Big Autumn Energy (Even If It’s Fake Fall)
We’re not going deep this week, lovely friends. We’re going shallow. Superficial. Easy. Basic.
As with much of the country, Nashville is in the throes of Fake Fall. And I am here for it. Have I had a PSL? Yes. Did I just put an autumn wreath on our front door? Sure did. Did I put up the autumn porch garland? Not yet, my car is blocking the shelf it’s on in the garage, and I didn’t feel like moving it. But trust me, I’ve got big plans the next time I pull out of that driveway. Have I fired up a Cinnamon Stick Yankee Candle? I tried, but the one from last year had maybe five minutes of wax left in it, so a fresh one is on the way.
I’ve got Big Autumn Energy, and I’m riding it straight through the day after Thanksgiving (at which point it flips seamlessly into Big Christmas Energy). Let’s. Effing. Go.
Of course, there’s a seasonal skirmish brewing online. Lovers of summer are crying, “Don’t let the nerds take these last warm days away! The sun is still high, the pool is still open! Tell those basic bitches to put their sweaters back in storage!”
I am not here to sow discord. Loving the crisp days of autumn does not make summer bad or wrong. Preferring one season over another is like preferring a particular sandwich: liking turkey doesn’t mean BLTs are trash.

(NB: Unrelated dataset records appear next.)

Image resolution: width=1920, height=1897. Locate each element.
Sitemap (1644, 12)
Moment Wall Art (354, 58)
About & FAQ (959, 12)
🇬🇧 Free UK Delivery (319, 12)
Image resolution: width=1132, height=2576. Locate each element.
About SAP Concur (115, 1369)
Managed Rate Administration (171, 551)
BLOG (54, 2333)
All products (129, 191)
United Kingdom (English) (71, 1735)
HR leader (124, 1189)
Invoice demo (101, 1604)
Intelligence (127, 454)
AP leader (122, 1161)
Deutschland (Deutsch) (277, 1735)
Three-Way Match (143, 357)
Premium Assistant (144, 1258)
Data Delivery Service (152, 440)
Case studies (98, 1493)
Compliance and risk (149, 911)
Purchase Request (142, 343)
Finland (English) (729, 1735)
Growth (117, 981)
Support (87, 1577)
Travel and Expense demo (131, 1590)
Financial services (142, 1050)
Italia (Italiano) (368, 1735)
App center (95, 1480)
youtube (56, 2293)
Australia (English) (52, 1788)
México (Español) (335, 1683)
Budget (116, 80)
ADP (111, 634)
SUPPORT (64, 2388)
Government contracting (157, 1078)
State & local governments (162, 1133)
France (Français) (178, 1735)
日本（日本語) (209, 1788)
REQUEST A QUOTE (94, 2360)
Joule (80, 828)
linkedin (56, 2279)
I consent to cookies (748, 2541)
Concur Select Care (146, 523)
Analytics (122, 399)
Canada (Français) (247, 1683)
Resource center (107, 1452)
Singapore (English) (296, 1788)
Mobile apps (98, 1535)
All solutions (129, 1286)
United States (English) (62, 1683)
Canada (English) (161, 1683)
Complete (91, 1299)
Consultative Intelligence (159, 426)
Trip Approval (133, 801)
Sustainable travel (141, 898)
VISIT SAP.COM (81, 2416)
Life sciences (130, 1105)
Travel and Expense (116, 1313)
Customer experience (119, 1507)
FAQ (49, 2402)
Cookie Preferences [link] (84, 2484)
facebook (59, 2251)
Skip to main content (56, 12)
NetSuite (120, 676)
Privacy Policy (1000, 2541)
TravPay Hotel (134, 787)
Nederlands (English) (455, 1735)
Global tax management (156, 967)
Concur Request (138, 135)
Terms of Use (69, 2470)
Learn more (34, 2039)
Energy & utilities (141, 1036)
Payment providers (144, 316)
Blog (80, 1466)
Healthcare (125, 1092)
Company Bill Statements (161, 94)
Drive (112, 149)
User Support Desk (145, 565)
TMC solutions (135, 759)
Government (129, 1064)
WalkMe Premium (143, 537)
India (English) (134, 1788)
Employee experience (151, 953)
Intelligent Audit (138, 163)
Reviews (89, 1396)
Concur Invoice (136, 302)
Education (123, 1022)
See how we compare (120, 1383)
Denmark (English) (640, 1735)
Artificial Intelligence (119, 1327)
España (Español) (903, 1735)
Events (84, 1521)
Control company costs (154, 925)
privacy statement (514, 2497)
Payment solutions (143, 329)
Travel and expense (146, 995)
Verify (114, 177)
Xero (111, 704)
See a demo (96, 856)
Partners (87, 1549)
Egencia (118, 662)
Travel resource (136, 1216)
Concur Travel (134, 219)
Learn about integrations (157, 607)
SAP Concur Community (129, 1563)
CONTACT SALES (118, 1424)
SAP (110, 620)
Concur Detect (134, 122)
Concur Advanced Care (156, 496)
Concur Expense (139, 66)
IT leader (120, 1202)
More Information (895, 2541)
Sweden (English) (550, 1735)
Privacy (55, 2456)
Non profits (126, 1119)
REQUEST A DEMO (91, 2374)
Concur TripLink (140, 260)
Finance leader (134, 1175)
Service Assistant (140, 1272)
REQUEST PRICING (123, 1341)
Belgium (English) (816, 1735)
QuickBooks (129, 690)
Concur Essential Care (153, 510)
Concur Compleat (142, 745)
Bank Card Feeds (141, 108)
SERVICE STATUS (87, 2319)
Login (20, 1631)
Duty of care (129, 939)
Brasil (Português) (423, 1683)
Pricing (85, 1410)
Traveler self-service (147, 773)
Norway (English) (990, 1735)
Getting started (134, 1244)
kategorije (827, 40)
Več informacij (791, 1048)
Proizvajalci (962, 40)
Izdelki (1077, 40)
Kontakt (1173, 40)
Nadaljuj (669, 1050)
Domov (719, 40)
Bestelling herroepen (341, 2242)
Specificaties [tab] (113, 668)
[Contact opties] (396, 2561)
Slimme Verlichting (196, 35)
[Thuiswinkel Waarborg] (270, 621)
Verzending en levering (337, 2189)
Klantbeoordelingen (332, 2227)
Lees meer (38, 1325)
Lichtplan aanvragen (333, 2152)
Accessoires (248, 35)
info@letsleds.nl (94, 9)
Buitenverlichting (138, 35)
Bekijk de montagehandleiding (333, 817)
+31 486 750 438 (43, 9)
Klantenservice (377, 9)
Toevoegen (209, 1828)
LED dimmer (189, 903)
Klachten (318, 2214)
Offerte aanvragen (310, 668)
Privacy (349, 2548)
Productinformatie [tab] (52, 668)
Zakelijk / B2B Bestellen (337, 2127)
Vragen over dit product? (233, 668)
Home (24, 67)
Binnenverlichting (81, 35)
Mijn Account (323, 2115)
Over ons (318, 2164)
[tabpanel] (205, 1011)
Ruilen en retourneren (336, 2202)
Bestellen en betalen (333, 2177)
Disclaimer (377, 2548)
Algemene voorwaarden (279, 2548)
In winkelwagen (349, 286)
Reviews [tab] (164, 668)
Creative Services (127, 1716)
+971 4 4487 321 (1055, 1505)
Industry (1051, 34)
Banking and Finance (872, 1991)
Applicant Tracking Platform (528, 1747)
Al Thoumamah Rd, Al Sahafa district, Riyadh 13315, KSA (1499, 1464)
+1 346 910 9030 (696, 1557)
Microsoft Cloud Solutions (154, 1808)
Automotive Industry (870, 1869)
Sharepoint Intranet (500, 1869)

Now, I could take this deep. I could write about political discord, compassion for people who see the world differently, or the cultivation of equanimity. And maybe we’ll go there another week. But right now? I feel, acutely, that we’re living in uncertain times. And uncertainty is exhausting. It sends our limbic systems into overdrive, turning us fighty, flighty, freezy, or fawny. It’s hard to cultivate equanimity when your sympathetic nervous system is at an 11.
So lately, my partner and I have been reaching for the familiar. You probably already know about our Lego obsession, but he recently surprised me with a Nintendo Switch so I could play Mario Kart. I am thriving. Ripping around those rainbow-colored tracks as Yoshi, hurling turtle shells at my competition, has been amazing. He’s also come home from the grocery store with childhood classics like fish sticks and spray cheese in a can. And you know what? Both are still delicious.
Here’s the thing: what’s familiar is comforting. And every being on earth, from the most evolved human to the simplest plant, instinctively leans toward comfort. We just have to notice whether what’s familiar is actually good for us.
Years ago, it was familiar for me to have a couple of glasses of wine every night to “help me relax.” A couple of glasses became a bottle. Then a bottle and a half. You see where that story goes. Familiar can soothe, but familiar can also trap. If the despair you feel reading the news is starting to feel familiar, that’s a signal too.
So if this week finds you worn thin by uncertainty, consider reaching for the kind of familiar that truly restores you. Light the candle, sit in the sun, buy the fish sticks, go swimming, pull on the sweater. Comfort isn’t frivolous. It’s the gentle reminder that even when the world feels unsteady, we can create steadiness for ourselves.